Não houve feridos no ataque a essa instalação científica, mas um vídeo divulgado pelo IVIC mostra as estruturas em ruínas, com servidores e redes de computadores completamente devastados. A investigação interna do instituto identificou fragmentos de uma bomba AGM 154 C-1, um projétil guiado de alta precisão com mais de quatro metros de largura, como o responsável pelo impacto direto.
“O conhecimento, a ciência e a tecnologia não podem ser usados como armas de guerra para destruir nações. Atacar civis, promover guerras e visar instalações civis e militares e centros de pesquisa científica, perturbando a paz de um povo, nada mais são do que atos de terrorismo e crimes contra a humanidade”, declarou o vice-ministro de Aplicação do Conhecimento Científico e diretor do IVIC, Alberto Quintero.
O IVIC, fundado em 1959 como um dos principais centros de pesquisa da Venezuela, comprometeu-se a reconstruir as instalações afetadas. “Essas áreas abrigavam servidores e equipamentos essenciais para nossas redes de computadores, que foram completamente devastadas. Não há qualquer justificativa para atacar um santuário da ciência, um lugar que forneceu respostas históricas para o país e para o mundo”, enfatiza o comunicado oficial do instituto.
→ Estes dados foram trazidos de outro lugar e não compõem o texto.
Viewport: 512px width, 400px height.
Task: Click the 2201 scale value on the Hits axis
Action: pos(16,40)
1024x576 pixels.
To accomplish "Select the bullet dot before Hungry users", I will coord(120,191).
Esse episódio faz parte de uma agressão militar mais ampla, iniciada no último sábado, quando os Estados Unidos bombardearam quatro cidades venezuelanas – incluindo Caracas, Miranda, Aragua e La Guaira – resultando na captura do presidente Nicolás Maduro e de sua esposa, Cilia Flores. Maduro, acusado pelos EUA de narcotráfico e liderança do suposto Cartel de los Soles, foi levado a um centro de detenção em Nova York e nega as imputações, afirmando que a operação visa controlar as vastas reservas de petróleo do país, as maiores comprovadas do planeta.
Até o momento, foram confirmadas pelo menos 58 mortes na invasão, incluindo 32 militares cubanos que apoiavam a segurança de Maduro, além de soldados venezuelanos e civis como a idosa Rosa Helena González, vítima de infarto durante bombardeio em Catia La Mar, e a colombiana Yohanna Rodríguez Sierra, morta em El Volcán. A ação foi condenada pela ONU e por diversos governos, que a veem como violação do direito internacional e um precedente perigoso para a América Latina.
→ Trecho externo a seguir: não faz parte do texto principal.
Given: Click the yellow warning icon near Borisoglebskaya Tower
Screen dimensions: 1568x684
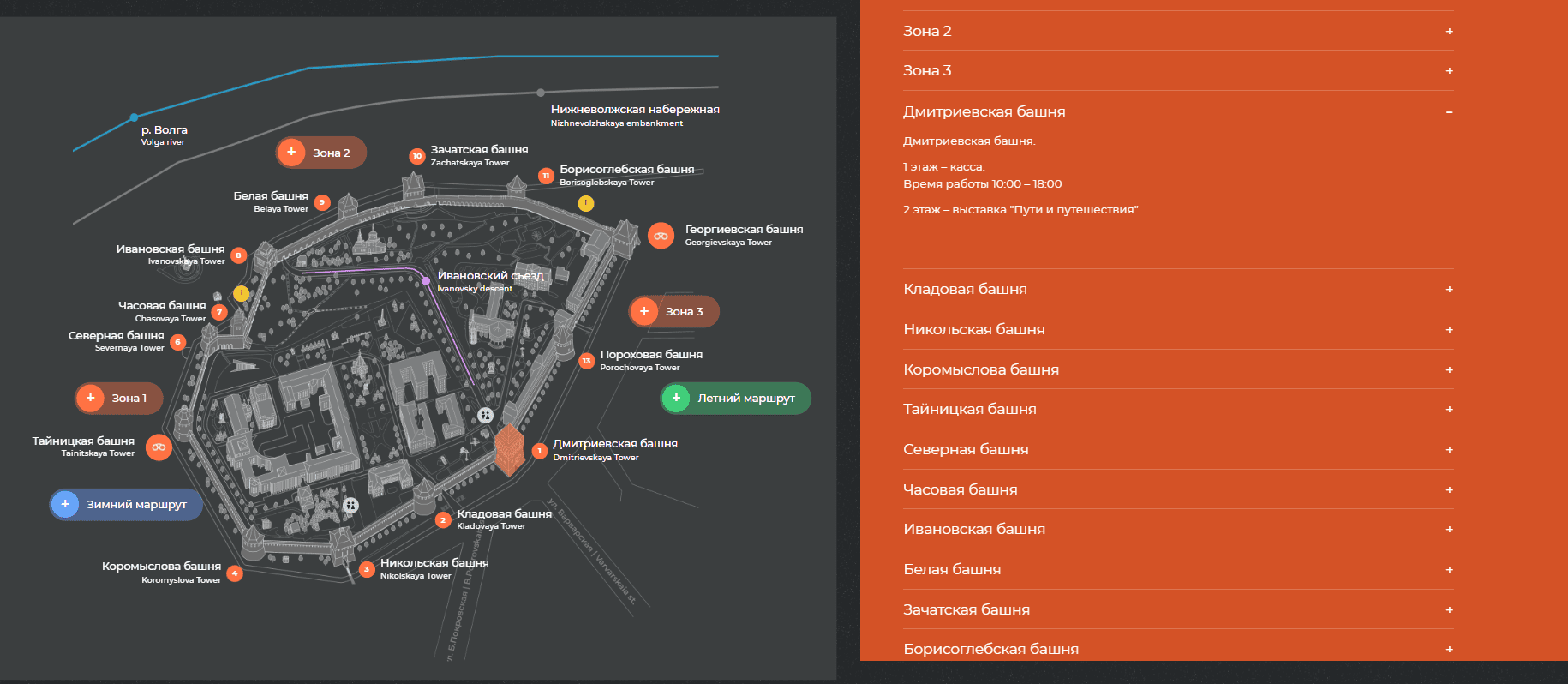Looking at the screenshot, I should tap(585, 203).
Com Maduro detido, o presidente americano Donald Trump tem pressionado a presidente interina Delcy Rodríguez para conceder acesso total aos EUA e promete “governar” a Venezuela até uma transição política. Rodríguez, por sua vez, reafirma a independência do país, enquanto explosões iniciais foram ouvidas por volta das 2h locais, com aeronaves sobrevoando alvos como Fuerte Tiuna e a Base Aérea de La Carlota. Trump descreveu a operação como um “ataque brilhante taticamente”, sem baixas americanas reportadas.